Gene-environment interactionsResearch news

Researchers from the MRC London Institute of Medical Sciences (LMS), Leeds University, and the Francis Crick Institute have shown for the first time that an enzyme called aminopeptidase-P (APP1) prevents DNA damage accumulation during DNA replication.

As DNA unwinds to replicate it exposes itself to cellular process and chemicals that can damage it. This occurrence is termed genotoxic stress. It is a serious threat to genome integrity, contributing to human disease.

Previous research has highlighted how defects in the DNA’s own metabolic processes can induce replication stress, leading to its damage. However, the extent to which other aspects of cellular metabolism contribute to genotoxic stress is less understood. To delve deeper into this, researchers from the LMS Meiosis research group teamed up with Elwyn Isaac’s group at Leeds University and the Crick’s Boulton laboratory.

Aminopeptidase P (APP1) is an enzyme involved in the breakdown of cellular proteins that carry  an amino acid called proline near the start of the protein. The team of researchers found germ cells in C. elegans worms lacking  APP1 displayed reduced cell proliferation and   extensive accumulation of DNA double strand breaks (DSBs),  the most toxic form of DNA damage if left unrepaired. However, most DSBs were eventually repaired in mutants lacking APP1, suggesting that APP1 is required to prevent the onset of DNA damage, rather than for its repair.
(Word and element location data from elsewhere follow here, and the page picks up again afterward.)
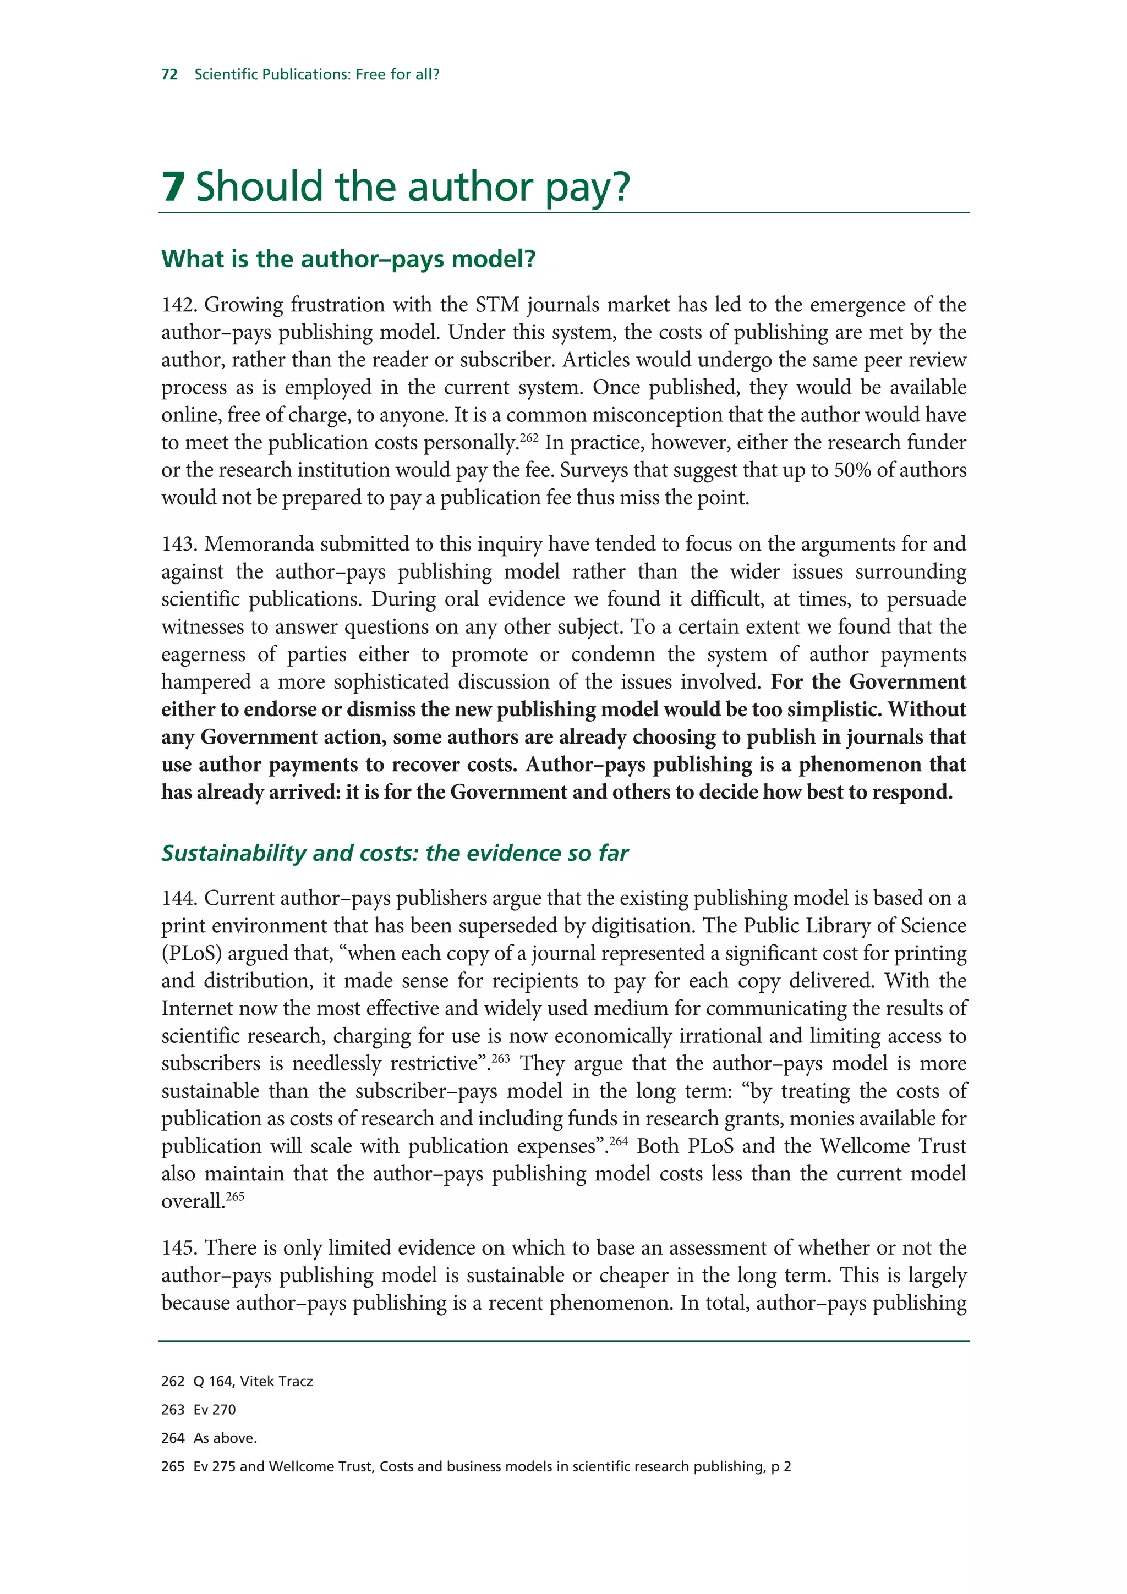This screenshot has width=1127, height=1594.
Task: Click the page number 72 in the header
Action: [169, 74]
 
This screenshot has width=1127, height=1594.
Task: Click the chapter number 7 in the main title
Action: [173, 187]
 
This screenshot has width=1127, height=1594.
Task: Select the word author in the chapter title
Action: [470, 187]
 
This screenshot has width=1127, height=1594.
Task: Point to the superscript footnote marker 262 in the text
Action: [529, 437]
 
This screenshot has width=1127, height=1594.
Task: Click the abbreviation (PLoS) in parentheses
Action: [192, 954]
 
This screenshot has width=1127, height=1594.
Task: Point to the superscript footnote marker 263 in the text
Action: [501, 1058]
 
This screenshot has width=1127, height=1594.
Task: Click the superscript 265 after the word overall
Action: [236, 1196]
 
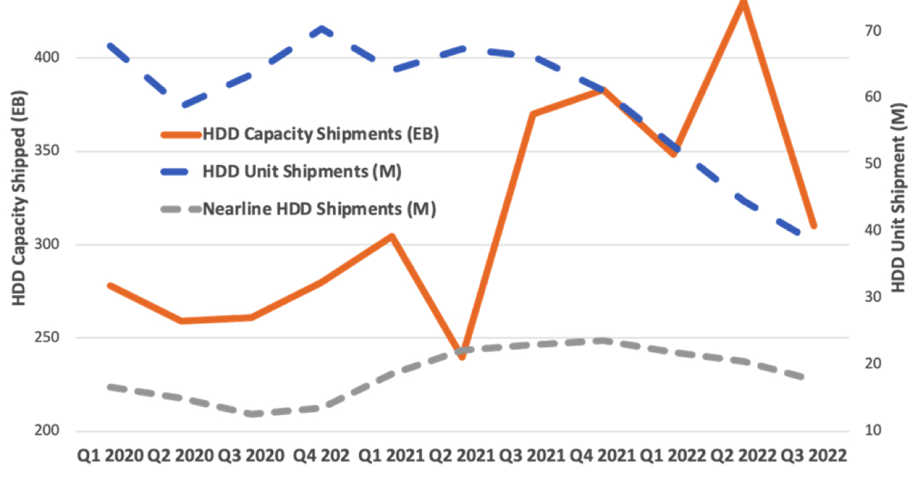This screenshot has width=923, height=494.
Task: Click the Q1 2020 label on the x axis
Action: [110, 456]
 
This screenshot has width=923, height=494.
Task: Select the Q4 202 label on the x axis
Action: [321, 456]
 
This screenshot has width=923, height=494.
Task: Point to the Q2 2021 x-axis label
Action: [462, 456]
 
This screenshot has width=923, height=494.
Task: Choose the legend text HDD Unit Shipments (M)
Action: [302, 171]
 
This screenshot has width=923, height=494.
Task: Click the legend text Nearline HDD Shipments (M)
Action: [319, 209]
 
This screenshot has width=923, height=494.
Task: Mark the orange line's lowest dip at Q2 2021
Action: [462, 357]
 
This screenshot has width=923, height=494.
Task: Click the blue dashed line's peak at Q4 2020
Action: [322, 29]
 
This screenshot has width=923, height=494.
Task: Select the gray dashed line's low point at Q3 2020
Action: [251, 414]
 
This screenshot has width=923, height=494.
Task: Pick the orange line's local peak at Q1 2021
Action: [392, 236]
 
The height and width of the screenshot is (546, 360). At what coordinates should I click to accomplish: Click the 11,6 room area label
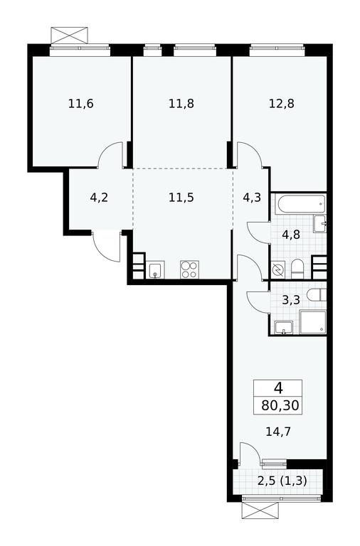pyautogui.click(x=81, y=103)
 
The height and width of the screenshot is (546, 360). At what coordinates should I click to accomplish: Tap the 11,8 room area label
pyautogui.click(x=181, y=103)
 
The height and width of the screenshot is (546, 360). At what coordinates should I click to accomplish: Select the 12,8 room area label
pyautogui.click(x=282, y=103)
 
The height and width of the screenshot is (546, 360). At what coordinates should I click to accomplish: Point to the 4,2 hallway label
pyautogui.click(x=99, y=198)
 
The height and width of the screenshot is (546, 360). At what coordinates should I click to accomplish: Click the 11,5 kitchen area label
pyautogui.click(x=181, y=198)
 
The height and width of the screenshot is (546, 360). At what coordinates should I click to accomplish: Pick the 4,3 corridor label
pyautogui.click(x=252, y=198)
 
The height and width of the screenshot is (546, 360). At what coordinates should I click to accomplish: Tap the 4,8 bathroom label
pyautogui.click(x=291, y=235)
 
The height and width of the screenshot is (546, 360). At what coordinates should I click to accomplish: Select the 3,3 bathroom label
pyautogui.click(x=291, y=300)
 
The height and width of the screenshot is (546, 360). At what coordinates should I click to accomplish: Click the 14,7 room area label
pyautogui.click(x=278, y=432)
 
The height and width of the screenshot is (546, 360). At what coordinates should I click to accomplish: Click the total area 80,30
pyautogui.click(x=280, y=406)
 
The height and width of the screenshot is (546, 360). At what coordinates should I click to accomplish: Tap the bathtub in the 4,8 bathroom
pyautogui.click(x=300, y=205)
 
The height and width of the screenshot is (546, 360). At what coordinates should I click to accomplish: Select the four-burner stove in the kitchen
pyautogui.click(x=189, y=269)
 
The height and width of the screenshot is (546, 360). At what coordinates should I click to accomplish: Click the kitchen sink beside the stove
pyautogui.click(x=155, y=270)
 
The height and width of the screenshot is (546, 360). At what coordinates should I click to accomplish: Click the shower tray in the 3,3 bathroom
pyautogui.click(x=313, y=323)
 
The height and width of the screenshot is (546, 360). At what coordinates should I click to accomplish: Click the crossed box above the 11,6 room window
pyautogui.click(x=69, y=36)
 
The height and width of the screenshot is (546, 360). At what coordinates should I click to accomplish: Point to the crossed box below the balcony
pyautogui.click(x=260, y=511)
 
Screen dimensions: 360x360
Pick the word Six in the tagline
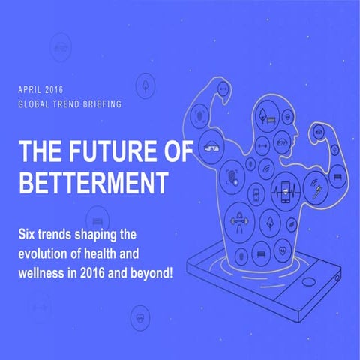pyautogui.click(x=30, y=235)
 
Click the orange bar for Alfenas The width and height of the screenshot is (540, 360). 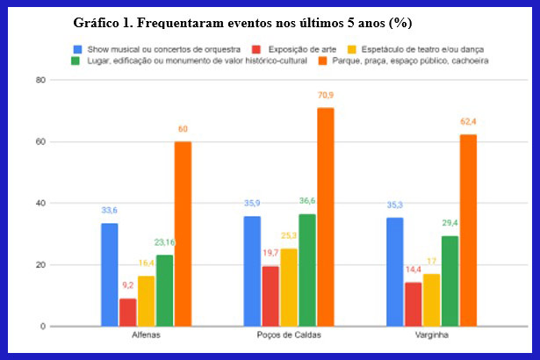(183, 234)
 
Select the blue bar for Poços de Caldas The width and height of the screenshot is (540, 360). (252, 270)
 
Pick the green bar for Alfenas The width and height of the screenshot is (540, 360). (164, 290)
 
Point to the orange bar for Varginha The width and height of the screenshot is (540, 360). (468, 230)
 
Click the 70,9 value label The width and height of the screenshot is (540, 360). (326, 95)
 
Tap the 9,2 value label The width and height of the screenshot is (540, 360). (126, 285)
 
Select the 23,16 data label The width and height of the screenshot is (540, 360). (164, 242)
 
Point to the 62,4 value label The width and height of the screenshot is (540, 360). (468, 121)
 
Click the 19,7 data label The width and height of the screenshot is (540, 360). (270, 253)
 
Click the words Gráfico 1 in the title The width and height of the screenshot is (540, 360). (104, 21)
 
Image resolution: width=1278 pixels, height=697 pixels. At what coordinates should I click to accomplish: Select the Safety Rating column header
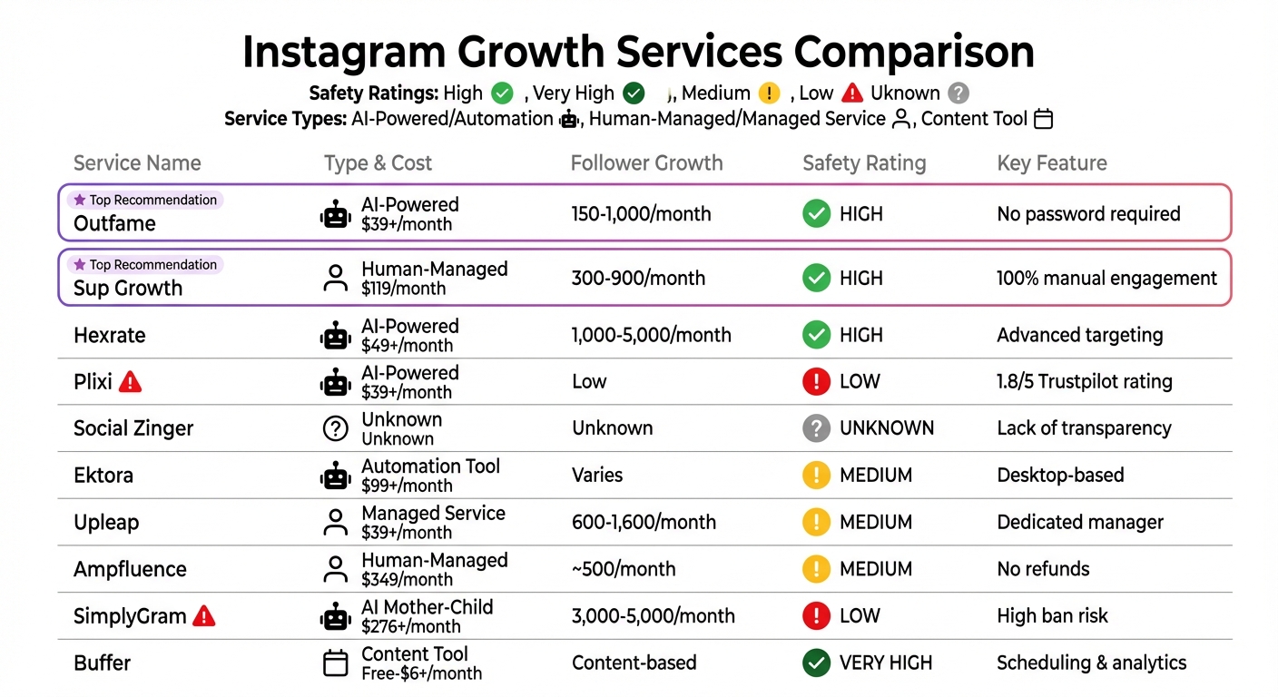[x=864, y=163]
The researchers then went on to investigate the function of APP1 in human cells. They found that removing APP1 from proliferating human cells also induced accumulation of DNA damage, including DSBs, suggesting that the role of APP1 to protect genome integrity is conserved across evolution.

Dr Enrique (Fadri) Martinez-Perez, head of the LMS Meiosis research group said: “Our finding that APP1 prevents the onset of replication-related genome instability could have therapeutic potential, as inhibitors targeting proteins promoting normal progression of DNA replication are key components of chemotherapy protocols used to treat human malignancies.

“Our research also highlights how the powerful genetic toolkit of C. elegans can be exploited to investigate cellular processes relevant to human health”

Proline-specific aminopeptidase P prevents replication-associated genome instability was published in PLOS Genetics on 26 January 2022.